People who decide to participate in the drug rehab program at Kwan Paendin Centre do so voluntarily.

Although there are strengths to the program, there may also be weaknesses. Participants may be threatened or harassed if they share information, he said.

He noted, however, that it is still necessary to investigate and verify the information provided by the participants before any further action can be taken.

In addition to the two-drug rehab centres located in Pattani and Pathum Thani, Mr Witthawal said more are on their way.

Becoming a new person after being released

Twelve days are spent doing various activities under the supervision of trainers, probation officers, and police officers. Some people, like Maam, saw it as a second chance.

It’s my New Year’s resolution to become a new person after I’m released. I’ve learned how to cook, and I’m hoping to make a career out of it.

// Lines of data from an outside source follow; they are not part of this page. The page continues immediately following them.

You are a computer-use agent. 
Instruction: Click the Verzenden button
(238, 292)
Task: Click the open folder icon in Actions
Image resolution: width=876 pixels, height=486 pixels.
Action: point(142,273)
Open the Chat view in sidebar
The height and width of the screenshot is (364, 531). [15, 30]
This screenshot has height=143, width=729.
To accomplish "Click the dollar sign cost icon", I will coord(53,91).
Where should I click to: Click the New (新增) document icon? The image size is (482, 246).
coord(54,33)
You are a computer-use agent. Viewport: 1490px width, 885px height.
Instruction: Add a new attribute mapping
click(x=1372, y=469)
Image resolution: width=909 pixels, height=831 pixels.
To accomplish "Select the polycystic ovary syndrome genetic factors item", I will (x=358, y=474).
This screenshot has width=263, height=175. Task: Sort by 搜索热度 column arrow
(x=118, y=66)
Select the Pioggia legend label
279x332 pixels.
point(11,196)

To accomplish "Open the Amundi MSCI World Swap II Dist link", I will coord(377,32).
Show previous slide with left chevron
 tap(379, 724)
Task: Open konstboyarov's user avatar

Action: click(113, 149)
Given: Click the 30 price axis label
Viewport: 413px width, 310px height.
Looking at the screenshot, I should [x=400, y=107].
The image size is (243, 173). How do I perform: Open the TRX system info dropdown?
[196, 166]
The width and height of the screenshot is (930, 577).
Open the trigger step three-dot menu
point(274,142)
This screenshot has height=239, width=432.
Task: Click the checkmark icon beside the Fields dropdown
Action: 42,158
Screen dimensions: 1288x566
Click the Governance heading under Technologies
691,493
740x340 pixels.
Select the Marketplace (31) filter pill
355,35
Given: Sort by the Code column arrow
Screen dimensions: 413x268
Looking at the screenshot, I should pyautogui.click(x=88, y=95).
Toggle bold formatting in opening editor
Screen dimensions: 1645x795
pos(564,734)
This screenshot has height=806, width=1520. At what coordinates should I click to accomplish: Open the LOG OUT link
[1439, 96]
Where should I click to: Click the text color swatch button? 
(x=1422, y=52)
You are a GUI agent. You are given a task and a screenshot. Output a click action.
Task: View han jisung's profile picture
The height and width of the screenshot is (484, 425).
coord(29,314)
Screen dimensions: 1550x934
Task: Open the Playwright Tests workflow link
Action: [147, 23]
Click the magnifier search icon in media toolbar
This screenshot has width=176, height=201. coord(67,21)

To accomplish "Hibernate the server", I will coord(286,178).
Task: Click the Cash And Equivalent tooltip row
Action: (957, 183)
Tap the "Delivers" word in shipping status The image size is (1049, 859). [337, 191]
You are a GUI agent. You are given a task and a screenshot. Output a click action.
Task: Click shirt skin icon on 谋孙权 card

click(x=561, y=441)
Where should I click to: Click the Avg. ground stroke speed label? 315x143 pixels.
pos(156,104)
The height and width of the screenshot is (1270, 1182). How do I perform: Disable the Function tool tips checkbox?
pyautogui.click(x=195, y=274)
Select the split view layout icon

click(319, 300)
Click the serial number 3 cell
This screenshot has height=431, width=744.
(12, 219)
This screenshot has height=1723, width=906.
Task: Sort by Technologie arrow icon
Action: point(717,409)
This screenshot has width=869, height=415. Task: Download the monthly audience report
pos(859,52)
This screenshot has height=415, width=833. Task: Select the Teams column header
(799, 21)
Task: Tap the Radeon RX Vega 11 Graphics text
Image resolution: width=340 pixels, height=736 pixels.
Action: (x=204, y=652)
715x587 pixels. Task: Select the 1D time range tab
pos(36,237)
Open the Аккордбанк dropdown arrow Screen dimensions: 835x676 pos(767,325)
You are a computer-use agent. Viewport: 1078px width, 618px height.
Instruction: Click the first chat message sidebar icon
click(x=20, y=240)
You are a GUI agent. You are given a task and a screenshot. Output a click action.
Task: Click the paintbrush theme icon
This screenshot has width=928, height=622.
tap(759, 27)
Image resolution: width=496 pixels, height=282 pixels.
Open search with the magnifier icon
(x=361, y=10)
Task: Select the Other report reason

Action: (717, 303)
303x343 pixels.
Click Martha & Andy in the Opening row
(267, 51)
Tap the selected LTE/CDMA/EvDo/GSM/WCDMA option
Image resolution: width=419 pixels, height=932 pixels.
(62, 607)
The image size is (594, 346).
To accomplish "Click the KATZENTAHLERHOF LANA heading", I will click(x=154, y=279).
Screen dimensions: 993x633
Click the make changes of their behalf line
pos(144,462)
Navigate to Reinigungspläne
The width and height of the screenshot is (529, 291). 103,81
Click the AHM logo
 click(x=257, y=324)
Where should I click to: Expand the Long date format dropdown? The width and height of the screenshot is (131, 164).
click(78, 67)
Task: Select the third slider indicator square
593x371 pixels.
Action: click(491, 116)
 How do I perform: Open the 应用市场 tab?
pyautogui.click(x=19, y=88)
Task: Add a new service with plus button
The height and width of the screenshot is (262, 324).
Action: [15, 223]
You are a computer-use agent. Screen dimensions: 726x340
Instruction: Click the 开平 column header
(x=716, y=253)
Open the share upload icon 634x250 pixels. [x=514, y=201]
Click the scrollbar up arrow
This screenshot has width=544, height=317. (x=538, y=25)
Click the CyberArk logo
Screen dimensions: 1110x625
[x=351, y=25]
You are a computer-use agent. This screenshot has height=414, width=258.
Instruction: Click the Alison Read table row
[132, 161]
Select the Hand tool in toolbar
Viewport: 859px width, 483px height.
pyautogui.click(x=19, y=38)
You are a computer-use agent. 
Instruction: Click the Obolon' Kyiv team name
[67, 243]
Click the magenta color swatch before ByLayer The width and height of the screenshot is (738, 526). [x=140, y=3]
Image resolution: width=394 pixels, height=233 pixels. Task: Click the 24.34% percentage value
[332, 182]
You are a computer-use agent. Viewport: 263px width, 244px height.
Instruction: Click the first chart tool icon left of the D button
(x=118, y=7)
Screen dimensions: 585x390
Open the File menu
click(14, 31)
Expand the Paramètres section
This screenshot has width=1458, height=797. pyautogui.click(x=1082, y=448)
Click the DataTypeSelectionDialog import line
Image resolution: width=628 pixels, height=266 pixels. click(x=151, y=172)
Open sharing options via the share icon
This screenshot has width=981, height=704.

The 33-year-old electrician, who spent only a short time at the drug addiction camp, decided that enough was enough, and it was time to break free from his drug addiction that had destroyed his financial security, made his parents cry, and threatened his 18-year relationship with his girlfriend.

Driving under the influence led to a four-month prison sentence, suspended for two months. It was also revealed that he was a small-time drug dealer.

When he needed an identification card to use for a job application, he had to make contact with probation officials. However, he failed to report to them on a regular basis.

He said, “I learned a thing or two here. I don’t know whether my attitude has changed, but one thing is certain, I’m quitting drugs.”